Tens of thousands of people have gathered in Hong Kong to mark the 30th anniversary of the crackdown on pro-democracy protesters in Beijing’s Tiananmen Square.

Demonstrators are holding a vigil in the city’s Victoria Park.

Hong Kong and Macau are the only places in China where people can commemorate the activists killed in 1989.

China has never said how many people died in the crackdown, but hundreds are believed to have been killed.

Everywhere else in China, the authorities have banned even oblique references to the crackdown.

Hundreds of security personnel and police were monitoring the square in Beijing on Tuesday.

In Hong Kong, thousands have gathered on the football fields of Victoria Park, holding candles and chanting slogans.

Those paying tribute to those who died in 1989 included some from the Chinese mainland.

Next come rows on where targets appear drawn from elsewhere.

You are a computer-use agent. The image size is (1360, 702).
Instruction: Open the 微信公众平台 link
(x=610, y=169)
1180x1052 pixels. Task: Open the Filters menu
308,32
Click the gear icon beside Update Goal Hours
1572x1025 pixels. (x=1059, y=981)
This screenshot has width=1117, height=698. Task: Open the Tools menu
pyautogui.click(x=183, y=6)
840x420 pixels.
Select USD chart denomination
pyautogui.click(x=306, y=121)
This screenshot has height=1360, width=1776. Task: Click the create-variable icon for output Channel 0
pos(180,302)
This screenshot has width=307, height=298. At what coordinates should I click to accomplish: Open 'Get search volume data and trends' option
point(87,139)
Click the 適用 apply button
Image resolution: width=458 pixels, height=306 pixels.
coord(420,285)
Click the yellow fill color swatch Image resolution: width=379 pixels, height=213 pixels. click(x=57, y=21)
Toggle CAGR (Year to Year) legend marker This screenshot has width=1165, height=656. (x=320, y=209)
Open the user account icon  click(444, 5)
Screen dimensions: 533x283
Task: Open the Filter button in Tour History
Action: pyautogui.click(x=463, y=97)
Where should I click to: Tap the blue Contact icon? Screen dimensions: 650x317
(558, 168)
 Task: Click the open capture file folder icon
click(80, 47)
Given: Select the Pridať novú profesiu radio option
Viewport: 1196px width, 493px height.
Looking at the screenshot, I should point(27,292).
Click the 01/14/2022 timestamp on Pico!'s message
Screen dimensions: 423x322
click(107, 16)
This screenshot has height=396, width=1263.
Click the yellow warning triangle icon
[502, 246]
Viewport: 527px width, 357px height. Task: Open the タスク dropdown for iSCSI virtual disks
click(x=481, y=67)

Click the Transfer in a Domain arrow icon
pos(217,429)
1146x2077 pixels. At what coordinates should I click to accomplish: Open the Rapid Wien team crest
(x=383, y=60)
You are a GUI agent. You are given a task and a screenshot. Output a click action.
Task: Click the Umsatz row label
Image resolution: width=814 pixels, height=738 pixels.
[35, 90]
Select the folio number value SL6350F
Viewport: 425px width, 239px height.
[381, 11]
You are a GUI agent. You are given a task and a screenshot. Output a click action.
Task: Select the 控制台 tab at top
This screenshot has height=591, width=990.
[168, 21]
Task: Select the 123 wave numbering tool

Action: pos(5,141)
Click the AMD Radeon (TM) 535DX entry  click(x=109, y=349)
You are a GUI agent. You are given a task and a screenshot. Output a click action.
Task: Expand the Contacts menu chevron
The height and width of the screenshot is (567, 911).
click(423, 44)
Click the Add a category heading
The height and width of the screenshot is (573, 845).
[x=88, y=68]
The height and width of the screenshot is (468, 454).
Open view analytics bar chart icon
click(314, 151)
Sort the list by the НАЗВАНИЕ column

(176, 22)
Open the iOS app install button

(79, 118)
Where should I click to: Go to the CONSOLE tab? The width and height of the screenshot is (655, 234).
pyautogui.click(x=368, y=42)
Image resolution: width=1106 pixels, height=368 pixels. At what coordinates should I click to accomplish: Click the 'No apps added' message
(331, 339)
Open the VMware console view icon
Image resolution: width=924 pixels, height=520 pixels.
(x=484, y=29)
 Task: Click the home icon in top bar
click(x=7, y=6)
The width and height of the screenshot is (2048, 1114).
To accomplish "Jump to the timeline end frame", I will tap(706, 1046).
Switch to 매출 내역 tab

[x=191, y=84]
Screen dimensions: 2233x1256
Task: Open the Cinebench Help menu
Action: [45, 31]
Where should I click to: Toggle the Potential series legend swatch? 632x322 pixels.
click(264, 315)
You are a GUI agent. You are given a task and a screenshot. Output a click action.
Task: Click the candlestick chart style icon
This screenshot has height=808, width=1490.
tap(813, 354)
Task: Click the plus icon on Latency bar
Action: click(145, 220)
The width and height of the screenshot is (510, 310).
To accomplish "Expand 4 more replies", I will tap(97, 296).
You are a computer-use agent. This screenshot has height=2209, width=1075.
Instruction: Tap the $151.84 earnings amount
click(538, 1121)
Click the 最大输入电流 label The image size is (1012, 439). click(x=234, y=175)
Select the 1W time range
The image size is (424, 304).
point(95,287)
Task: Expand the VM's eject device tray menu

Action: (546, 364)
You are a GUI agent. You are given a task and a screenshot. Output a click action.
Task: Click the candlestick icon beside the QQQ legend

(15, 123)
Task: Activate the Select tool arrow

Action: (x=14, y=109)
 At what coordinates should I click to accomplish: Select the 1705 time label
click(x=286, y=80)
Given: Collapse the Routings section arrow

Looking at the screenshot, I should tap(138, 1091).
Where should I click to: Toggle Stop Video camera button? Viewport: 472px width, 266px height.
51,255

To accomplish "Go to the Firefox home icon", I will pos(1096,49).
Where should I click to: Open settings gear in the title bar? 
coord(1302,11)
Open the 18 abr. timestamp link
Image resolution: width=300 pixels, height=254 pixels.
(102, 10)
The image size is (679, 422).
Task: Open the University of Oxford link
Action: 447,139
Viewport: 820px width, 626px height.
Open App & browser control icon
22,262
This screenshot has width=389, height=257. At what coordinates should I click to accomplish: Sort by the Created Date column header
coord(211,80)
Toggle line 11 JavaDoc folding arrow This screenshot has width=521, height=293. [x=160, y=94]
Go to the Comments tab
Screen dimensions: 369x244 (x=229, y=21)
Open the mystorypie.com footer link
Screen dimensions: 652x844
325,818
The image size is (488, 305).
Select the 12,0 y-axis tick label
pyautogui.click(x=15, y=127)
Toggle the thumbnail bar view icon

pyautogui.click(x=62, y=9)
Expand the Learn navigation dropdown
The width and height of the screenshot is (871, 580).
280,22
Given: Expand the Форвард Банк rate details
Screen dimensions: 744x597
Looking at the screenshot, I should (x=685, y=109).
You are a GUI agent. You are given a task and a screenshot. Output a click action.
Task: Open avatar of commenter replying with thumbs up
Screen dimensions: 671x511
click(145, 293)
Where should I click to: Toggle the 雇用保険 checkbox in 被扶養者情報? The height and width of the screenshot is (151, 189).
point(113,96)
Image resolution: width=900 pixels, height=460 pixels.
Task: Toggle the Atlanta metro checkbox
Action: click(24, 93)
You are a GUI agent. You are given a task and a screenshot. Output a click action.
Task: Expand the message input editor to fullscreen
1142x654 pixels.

A woman who gave her name only as Zhao said she had been taken to the protests in Beijing three decades ago by her mother.

“I feel grateful that Hong Kongers have continued to hold this vigil for 30 years,” she told the AFP news agency.

Leading Hong Kong activists expressed similar sentiments.

“It is very important that Hong Kong people continue to remember the June 4 tragedy,” said Richard Tsoi, vice-chairman of the Hong Kong Alliance in Support of Patriotic Democratic Movements of China.

“And don’t let the Chinese authority try to erase the memory for the whole nation.”

The protests in Hong Kong come at a sensitive time for Hong Kong’s leadership, with public backlash over a proposed bill that would allow fugitives captured in the city to be extradited to mainland China.

Smaller vigils are also expected 40 miles away in Macau’s city centre, and on the self-governing island of Taiwan.